Sunday 9 September 2007

Green Woodpecker: juvenile ID

Juvenile Green Woodpeckers are very easily separated from adults until their first moult in the late summer-autumn. Heavy cream-white-beige spotting and barring covers the mantle, back, scapulars and wing-coverts. The coverts are sometimes so spotted that they appear almost all white and are also mottled with cream-white-grey speckles and with broken bars on the under-parts. Brownish bars cover the neck sides and ear-coverts. This scaly appearance is partly produced by dark sub-marginal lines on the feathers. Overall juveniles are a duller olive green, with heavy blackish streaking. The rump is a dull yellow, not as bright as on adult, and barred white. The red crown is heavily mottled with grey and white and the wings and tail barred grey-black. Tail feathers and primaries are more or less as adult. Bill dark grey with the base of the lower mandible often yellowish.
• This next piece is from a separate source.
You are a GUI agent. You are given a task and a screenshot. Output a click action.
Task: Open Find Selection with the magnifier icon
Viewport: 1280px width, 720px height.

Legs and feet dull olive. The iris is greyish-brownish whereas they are white or pinkish in adults. Juvenile males have a black-charcoal malar stripe which is weaker than on adult male, but contains some red feather tips. Juvenile females are as juvenile malea though they lack red feather tips in the rather faint black-grey malar stripe. The photo above shows a juvenile male, taken in Germany (Thomas Kradt). Note the touch of red in the rather weak malar stripe.